— Start SOURCE PASSAGE —
BOB GARFIELD: NSEERS was replaced by a still broader program that exposed still more people to scrutiny.
OMAR JADWAT: Some people point to US-VISIT as a broader version of the NSEERS program, and it's true that US-VISIT did some of the tracking work that was part of what NSSERS supposedly was designed to do, that is, keep track of when people entered the country and when they left it and when their authorizations to be here on a temporary visit was supposed to expire. But the US-VISIT program didn't and doesn't include this discriminatory aspect of NSEERS in that it targets only people of a certain religion and/or national origin, and it also doesn't include the interviews that were part of NSEERS that were a means by which the government discovered totally unrelated problems with people's immigration status that they then used to try to lose people.
BOB GARFIELD: Has the Obama administration really accomplished anything? Cannot the Trump administration, with the stroke of a pen, simply recreate NSEERS?
OMAR JADWAT: Not with the stroke of a pen. They would have to go through a rulemaking process that involves publishing notice and soliciting comments from the public and responding to those comments. If NSEERS was a loaded gun sitting on the table, at the very least the administration has removed the bullets and locked them in a separate room.
BOB GARFIELD: Omar, thank you very much.
OMAR JADWAT: Thanks.
BOB GARFIELD: Omar Jadwat is a senior staff attorney at the American Civil Liberties Union.
BROOKE GLADSTONE: The White House dismantles the Muslim registry with a rule change from the Department of Homeland Security. It protected funding for Planned Parenthood with a rule from the Department of Health and Human Services. Such agency rulemakings don't go through Congress and, while they're not Trump proof, they’re cumbersome to repeal or reinstate. Another tool at the President’s disposal is the executive order, which also skirts congressional approval but can be easily undone by incoming President Trump.
— End SOURCE PASSAGE —
— Start SUPPLIED MATERIAL —
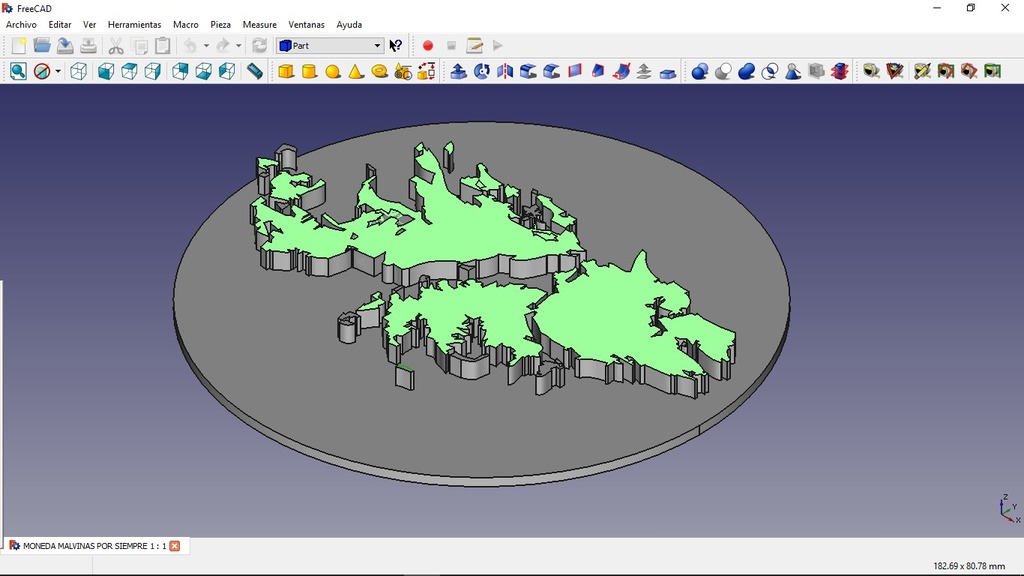Open the Herramientas menu

[x=134, y=24]
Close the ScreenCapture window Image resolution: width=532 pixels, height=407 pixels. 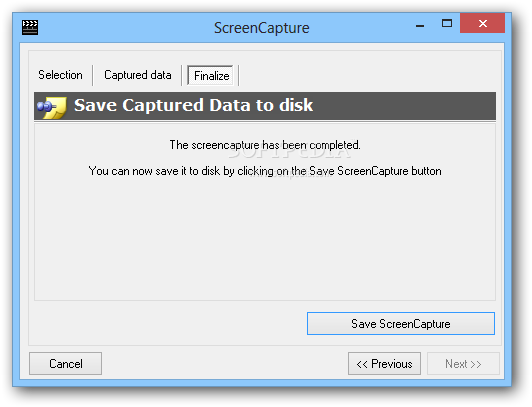coord(482,23)
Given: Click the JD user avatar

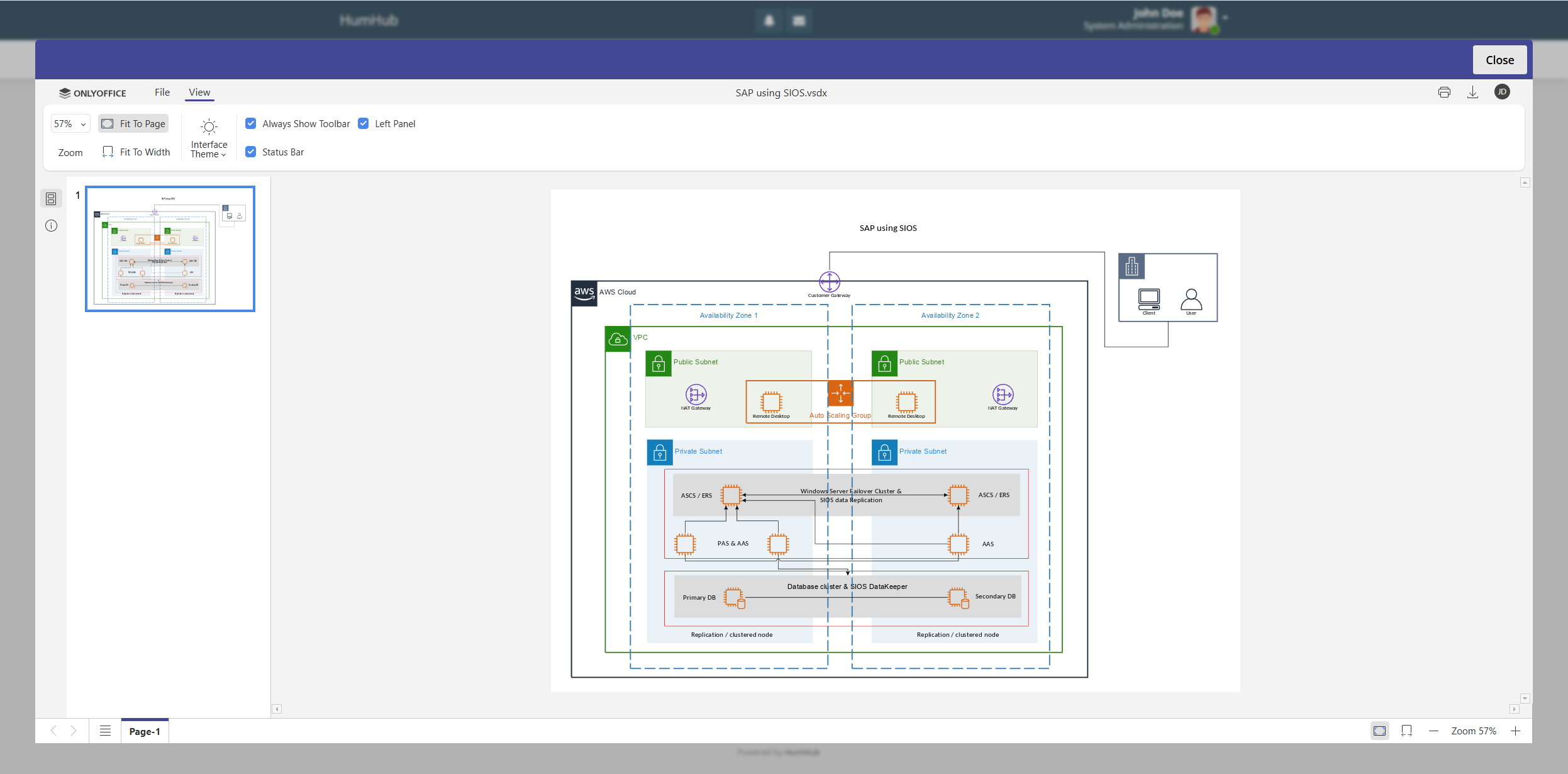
— End SUPPLIED MATERIAL —
## GOALS
a) List the steps of the rulemaking process that, according to the NSEERS transcript, the Trump administration would have to go through to recreate NSEERS.
b) According to the NSEERS transcript, what position does Omar Jadwat hold?

## RESPONSES PER TASK
a)
1. Publishing notice
2. Soliciting comments from the public
3. Responding to those comments

b) He is a senior staff attorney at the American Civil Liberties Union.